There were many photo ops of the mother shoving the dragonflies into the beaks of the young.  The three chicks fledged on the morning of July first.
Mother Kingbird inserting dragonfly into the mouth of a chick, Mystic Lakes.  Photo by John Harrison.
The three Kingbird hatchlings, Mystic Lakes.  Photo by John Harrison.
Usually Kingbirds build their nests higher in trees so having this close access to this species for a nesting season was especially rewarding.  

  While watching the Kingbird nest,  we also saw a few Wood Duck families in the lake.  There were only adult females of the species with the young. The male Wood Ducks are not usually seen in the summer.
Wood Duck female and ducklings, Mystic Lakes.  Photo by John Harrison. 
Wood Duck female and ducklings, Mystic Lakes.  Photo by John Harrison.   Also on the lakes during this time were the ever-present Swans and cygnets.  We only counted four cygnets when we saw them day after day.
Swan and cygnets, Mystic Lakes.  Photo by John Harrison.
They probably started with at least double that amount of cygnets, but these young swans are vulnerable to predators, especially Red-tailed Hawks.  By the time these cygnets are large enough to no longer be so vulnerable, half of them are gone.

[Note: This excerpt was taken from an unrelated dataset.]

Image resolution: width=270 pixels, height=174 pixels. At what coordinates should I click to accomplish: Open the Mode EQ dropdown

  The Osprey nest in Lynn that we have been following for the past few years is back in action.  It’s amazing that this pair of Ospreys find their way from wherever in the south they spend their winters to this needle-in-a-haystack nest in Lynn.   We often wonder how they do it. They don’t have WAZE or any other GPS ability that we understand.  Yet they are back year after year.  There are theories about how they do this, but the mystery remains.  This wonderful Lynn Osprey pair that have brought so many chicks into the world through the years are back with us and have had, it seems so far, two chicks.  I was there on the morning of July 4th and saw both chicks for the first time.  They were just able to stand up.  A bit wobbly, but that will change fast.

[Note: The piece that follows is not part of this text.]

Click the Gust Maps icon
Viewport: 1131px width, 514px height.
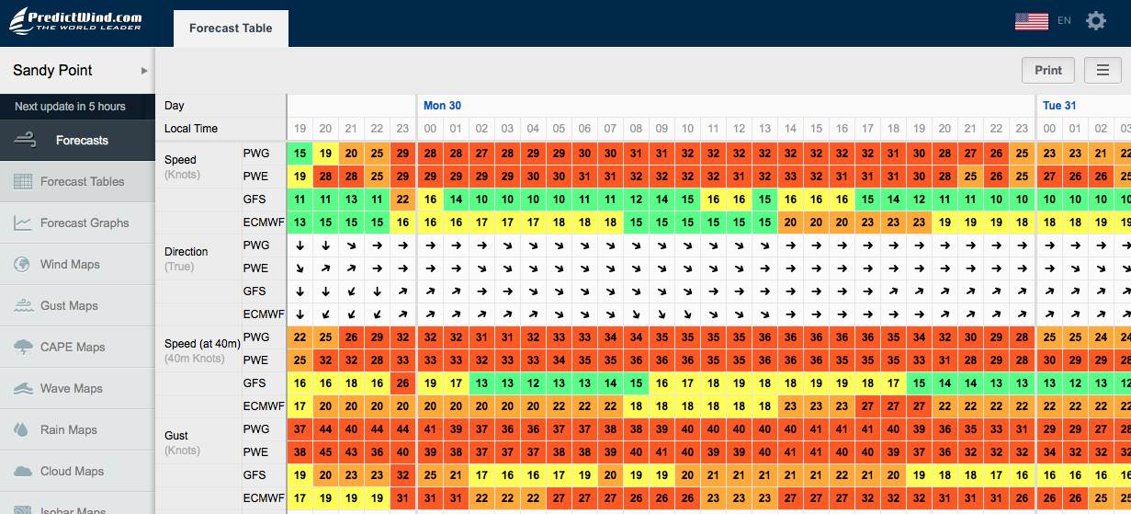[x=24, y=306]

Mother Osprey and two chicks, Lynn.  Photo by John Harrison.
These birds grow quickly and within a week of my first glimpse of the two of them, I’m sure they will be standing and flapping their wings and calling for mom and dad to bring fish.  We should be able to enjoy this Osprey family well into August.  I was fortunate enough to witness the male Osprey bring in a fish for his kids a couple of times.
Father Osprey coming to the nest with a fish, Lynn.  Photo by John Harrison.
Father Osprey landing at nest with fish, mother to the right, Lynn.  Photo by John Harrison.
And it was a joy watching mom feed them.
  Every June at Ipswich River Audubon in Topsfield the magic Mullberry Tree explodes with fruit. This brings a multitude of birds to the tree for the few weeks that the berries remain.  We spend hour after hour watching Red-bellied Woodpeckers,
Red-bellied Woodpecker on Mulberry Tree, Ipswich River Audubon.  Photo by John Harrison.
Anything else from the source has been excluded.